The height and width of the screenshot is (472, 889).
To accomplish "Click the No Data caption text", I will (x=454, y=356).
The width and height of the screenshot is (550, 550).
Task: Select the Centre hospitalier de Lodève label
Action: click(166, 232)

What to do: Provide a faithful, complete copy of the entries above.

Task answer:
The height and width of the screenshot is (472, 889).
To accomplish "Click the No Data caption text", I will (x=454, y=356).
The width and height of the screenshot is (550, 550).
Task: Select the Centre hospitalier de Lodève label
Action: click(166, 232)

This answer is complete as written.